But think about it for a second from the president`s strategic perspective, right? Kind of seems like an awful lot to ask of people who surrounded you in the White House or who worked with you on the campaign, particularly people who maybe you humiliated and then fired. You`re now potentially asking them to bankrupt their own families in this investigation into the president and his campaign, an investigation in which the president and his very wealthy family aren`t paying anything themselves while all the staff members and the little people are told to suck it up.

Strategically it`s hard to justify the decision. Financially, I`m sure it makes perfect sense to the president and his family.

Joining us now is Fredreka Schouten. She`s a reporter for "USA Today." She covers campaign finance issues.

Miss Schouten, thank you very much for joining us. A pleasure to have you here tonight.

FREDREKA SCHOUTEN, CAMAPIGN FINANCE REPORTER, USA TODAY: Happy to be here.

MADDOW: Do we know if anybody else besides President Trump or his son are getting their legal fees paid for by the Trump campaign or the RNC or any combination thereof?

SCHOUTEN: Yes, we have no evidence of that at this point. I mean, the RNC`s next report comes out in a few days, so we`ll have a little more detail. But they`ve previously acknowledged that the funds that they have paid in September were to help Donald Trump Jr. prepare for his testimony before the Senate Judiciary Committee.

And we do know that some of the other people who got caught up in this, such as Michael Flynn, his family members have started a legal defense fund to collect money to pay some of his staggering bills.

MADDOW: On the RNC specifically, I think the thing that is hard for me to get my head around on this is that Donald Trump Jr. had no official role on the campaign and it`s hard to see if he was caught up, you know, incidentally in this investigation, if he got, you know, swept up into this inquiry in a way that so many other staffers and supporters did, it`s hard for me to see why the RNC would feel that there was an imperative to pay the legal fees for the president`s son while not paying the legal fees for Reince Priebus or Sean Spicer or Don McGahn or any of these other figures who have also faced questioning and potentially facing testimony in this campaign, who would seem to have more of a connection to the RNC.
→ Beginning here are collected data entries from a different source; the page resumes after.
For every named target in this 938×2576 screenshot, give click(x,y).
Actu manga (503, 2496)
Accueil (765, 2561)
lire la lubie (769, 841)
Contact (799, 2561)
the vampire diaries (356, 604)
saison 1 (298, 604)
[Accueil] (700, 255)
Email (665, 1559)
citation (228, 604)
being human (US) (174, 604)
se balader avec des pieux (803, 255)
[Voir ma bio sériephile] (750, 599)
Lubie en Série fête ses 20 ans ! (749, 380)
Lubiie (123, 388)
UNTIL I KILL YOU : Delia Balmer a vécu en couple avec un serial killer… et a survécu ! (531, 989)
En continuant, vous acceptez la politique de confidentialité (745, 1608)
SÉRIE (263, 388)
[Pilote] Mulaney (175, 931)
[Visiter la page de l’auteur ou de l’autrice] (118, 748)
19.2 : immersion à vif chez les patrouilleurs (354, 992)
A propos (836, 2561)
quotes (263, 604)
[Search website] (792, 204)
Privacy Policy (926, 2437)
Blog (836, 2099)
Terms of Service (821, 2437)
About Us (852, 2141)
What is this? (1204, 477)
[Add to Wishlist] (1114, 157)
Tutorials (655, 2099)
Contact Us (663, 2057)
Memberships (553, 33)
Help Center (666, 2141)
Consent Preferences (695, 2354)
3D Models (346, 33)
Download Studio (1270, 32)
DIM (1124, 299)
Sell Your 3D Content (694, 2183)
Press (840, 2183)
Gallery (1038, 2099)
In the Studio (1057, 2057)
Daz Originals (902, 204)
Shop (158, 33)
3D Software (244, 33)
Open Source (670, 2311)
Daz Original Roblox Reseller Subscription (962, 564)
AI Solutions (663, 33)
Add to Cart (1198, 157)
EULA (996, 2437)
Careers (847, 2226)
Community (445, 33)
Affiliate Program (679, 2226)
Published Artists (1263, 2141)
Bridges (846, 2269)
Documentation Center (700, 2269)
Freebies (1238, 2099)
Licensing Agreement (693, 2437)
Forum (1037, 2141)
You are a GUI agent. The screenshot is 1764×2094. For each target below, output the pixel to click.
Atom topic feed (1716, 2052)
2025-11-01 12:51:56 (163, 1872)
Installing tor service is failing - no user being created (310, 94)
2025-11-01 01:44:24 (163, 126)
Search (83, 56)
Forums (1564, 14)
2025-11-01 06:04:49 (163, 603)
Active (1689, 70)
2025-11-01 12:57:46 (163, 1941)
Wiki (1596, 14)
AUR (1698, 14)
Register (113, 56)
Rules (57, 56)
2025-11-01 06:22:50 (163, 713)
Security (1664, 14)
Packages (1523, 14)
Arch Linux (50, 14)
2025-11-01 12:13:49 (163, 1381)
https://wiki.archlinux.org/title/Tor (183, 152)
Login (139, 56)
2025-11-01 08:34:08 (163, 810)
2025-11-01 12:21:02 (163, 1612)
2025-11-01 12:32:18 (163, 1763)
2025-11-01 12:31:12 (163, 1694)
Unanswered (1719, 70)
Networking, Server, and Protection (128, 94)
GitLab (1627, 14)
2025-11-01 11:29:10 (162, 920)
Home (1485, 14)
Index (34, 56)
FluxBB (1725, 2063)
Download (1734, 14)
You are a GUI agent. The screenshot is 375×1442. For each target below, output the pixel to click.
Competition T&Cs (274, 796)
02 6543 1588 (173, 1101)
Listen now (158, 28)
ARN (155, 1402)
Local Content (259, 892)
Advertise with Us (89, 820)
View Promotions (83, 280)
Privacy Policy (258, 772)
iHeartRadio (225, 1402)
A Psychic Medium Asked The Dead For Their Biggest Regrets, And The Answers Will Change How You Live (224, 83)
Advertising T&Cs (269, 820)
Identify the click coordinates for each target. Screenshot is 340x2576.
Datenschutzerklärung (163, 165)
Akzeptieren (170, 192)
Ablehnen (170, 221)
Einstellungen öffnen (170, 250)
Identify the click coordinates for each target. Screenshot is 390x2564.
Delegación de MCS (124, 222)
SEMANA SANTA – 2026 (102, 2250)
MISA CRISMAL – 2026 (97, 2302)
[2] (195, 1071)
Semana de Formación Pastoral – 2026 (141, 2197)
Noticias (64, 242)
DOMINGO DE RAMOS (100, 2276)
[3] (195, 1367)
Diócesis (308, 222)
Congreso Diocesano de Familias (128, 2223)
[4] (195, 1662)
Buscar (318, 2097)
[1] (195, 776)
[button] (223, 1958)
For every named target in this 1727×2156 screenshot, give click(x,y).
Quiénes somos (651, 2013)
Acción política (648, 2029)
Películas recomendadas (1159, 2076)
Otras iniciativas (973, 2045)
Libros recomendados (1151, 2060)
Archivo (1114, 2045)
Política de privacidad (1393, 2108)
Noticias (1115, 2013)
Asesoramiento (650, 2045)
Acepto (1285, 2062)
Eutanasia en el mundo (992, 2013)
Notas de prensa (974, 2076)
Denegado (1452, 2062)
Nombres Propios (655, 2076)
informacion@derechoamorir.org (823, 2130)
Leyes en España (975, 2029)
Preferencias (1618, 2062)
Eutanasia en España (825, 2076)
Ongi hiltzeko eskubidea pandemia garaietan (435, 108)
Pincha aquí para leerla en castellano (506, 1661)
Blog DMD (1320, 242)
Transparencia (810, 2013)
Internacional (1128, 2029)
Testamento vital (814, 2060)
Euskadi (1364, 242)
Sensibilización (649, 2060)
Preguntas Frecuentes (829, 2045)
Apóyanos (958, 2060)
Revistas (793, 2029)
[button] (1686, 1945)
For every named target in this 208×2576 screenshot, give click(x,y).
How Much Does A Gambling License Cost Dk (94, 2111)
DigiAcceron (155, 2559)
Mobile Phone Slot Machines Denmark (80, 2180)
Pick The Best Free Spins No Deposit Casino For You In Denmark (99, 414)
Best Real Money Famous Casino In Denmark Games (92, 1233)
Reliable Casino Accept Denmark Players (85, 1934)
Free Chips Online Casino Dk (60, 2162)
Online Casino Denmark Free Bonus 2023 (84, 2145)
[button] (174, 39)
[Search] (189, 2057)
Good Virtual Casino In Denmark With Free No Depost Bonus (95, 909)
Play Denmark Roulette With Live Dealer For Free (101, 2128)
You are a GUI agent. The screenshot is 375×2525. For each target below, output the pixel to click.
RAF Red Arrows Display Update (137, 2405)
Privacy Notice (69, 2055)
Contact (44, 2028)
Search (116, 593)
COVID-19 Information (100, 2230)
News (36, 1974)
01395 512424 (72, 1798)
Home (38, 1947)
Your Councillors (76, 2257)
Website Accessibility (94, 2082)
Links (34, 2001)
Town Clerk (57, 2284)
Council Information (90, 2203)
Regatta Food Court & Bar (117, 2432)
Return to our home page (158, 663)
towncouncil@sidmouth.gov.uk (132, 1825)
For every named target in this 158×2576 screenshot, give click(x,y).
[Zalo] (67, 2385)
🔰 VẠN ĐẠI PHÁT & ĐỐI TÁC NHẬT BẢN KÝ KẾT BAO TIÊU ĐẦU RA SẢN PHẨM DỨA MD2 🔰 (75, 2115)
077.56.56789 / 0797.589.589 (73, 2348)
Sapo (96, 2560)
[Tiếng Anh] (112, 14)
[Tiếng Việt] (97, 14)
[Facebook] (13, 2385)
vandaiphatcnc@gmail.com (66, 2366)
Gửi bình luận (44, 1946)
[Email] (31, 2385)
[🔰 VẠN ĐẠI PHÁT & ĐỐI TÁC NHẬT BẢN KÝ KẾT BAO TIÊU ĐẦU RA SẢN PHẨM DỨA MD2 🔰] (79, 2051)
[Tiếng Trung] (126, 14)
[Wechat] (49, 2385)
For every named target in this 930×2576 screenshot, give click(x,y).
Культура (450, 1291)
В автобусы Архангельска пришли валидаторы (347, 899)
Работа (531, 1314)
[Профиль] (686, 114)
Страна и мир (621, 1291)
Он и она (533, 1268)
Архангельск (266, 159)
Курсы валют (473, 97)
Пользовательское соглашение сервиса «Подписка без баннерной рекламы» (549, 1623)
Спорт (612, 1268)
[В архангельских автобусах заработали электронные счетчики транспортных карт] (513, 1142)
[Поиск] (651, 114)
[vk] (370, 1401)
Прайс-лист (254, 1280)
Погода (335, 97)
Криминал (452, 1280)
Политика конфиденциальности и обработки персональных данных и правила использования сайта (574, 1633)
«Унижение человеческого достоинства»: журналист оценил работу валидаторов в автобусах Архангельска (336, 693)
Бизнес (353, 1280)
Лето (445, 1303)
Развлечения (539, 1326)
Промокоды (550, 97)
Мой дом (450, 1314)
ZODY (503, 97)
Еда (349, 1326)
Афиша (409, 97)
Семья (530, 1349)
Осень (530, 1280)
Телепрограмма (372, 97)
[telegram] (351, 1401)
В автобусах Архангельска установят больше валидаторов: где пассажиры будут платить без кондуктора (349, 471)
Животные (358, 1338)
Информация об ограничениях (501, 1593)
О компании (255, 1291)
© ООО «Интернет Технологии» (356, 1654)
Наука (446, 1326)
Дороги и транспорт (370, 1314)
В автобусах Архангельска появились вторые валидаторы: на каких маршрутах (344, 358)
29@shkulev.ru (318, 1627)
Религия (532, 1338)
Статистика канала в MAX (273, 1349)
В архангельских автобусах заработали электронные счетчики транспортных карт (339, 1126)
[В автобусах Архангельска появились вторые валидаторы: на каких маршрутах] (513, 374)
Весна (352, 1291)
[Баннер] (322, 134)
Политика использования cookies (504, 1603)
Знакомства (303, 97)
SCHOUTEN: Well, try to think of their thinking here. I mean, although Donald Trump Jr. did not have an official role in the campaign, those kids were intimately involved in a lot of the decision-making. And in fact, you know, the younger Trump has said that he met with that Russian lawyer because he thought that she had information that was useful about his president`s rival. So, he was -- I mean, I think that their thinking is he got caught up in this because he was part of the campaign whether he had an official title or not. And he wouldn`t have taken that meeting and wouldn`t have testified before the Senate Judiciary Committee had his father not been running for president.

MADDOW: Do we know if the president was involved at all or the president`s family has been involved at all in terms of discussions at the RNC to try to pressure the RNC to make these decisions? Do we know if there`s been any effort -- do we know anything about the negotiation that`s led to this weird outcome?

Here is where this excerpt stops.